A psychiatrist who has observed a Norwegian far-right extremist who killed 77 people in 2011 and is seeking an early release from prison said Wednesday that Anders Behring Breivik “has the same diagnosis that he has had all along.”
Breivik is serving Norway’s maximum 21-year sentence for setting off a bomb in Oslo’s government district and carrying out a shooting massacre at a summer camp for left-wing youth activists. Under Norwegian law, he was eligible for his first parole hearing after 10 years.
The hearing started Tuesday at the high-security prison in Skien, south of Oslo. Psychiatrist Randi Rosenqvist said Wednesday that Breivik, 42, “has not changed (the) risk for future acts of violence compared to the way he was” when she first assessed him in 2012.
“He is not consistent, and you cannot trust him,” Rosenqvist said while appearing as a witness for the prosecution. Speaking of Breivik’s behaviour since the massacre, she said that he “changes tactics according to what he finds appropriate.”
“He still has narcissistic traits. He still tends to construct scenarios. It is not psychotic, but he could in several contexts live out his fables in reality,” the psychiatrist said.
Though experts agree Breivik is highly unlikely to be released, authorities have insisted he has the same rights as any other prisoner, arguing that treating him differently would undermine the principles that underpin Norwegian society, including the rule of law and freedom of speech.
Breivik has made full use of his rights at the three-day hearing despite being held in isolation with three cells at his disposal.
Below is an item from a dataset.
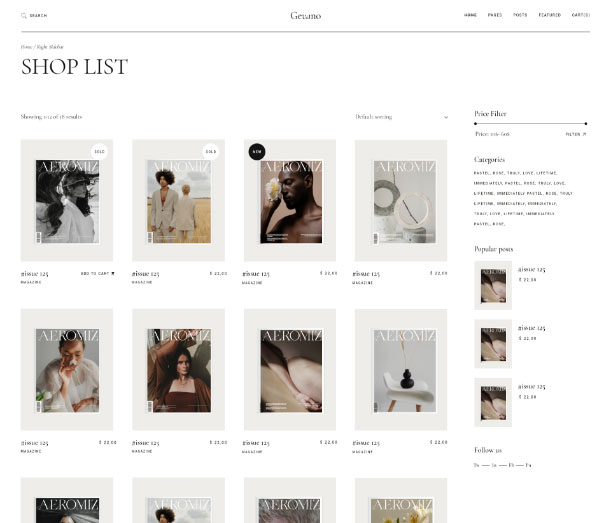
Task: Click the Sold badge on the second magazine
Action: 211,152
He said Tuesday that he had renounced violence even as he professed white supremacist views and flashed Nazi salutes.
“They give everyone a chance. Why cannot I also get a chance?” Breivik said Wednesday while questioning from his lawyer, ystein Storrvik.
“I’ve been crushed into atoms for the last 10 years. I have changed so much that it is not possible to change anymore,” Breivik said.
Emily Krokann, a jurist with the Norwegian Correctional Service who works at the prison where Breivik is held, said Skien prison authorities believe “that there is an imminent danger that he will again commit serious crimes for which he has been convicted if he is released at the present time.”
“There is an imminent danger of violence or terror if released. The conditions are not enough to safeguard social protection,” Krokann said.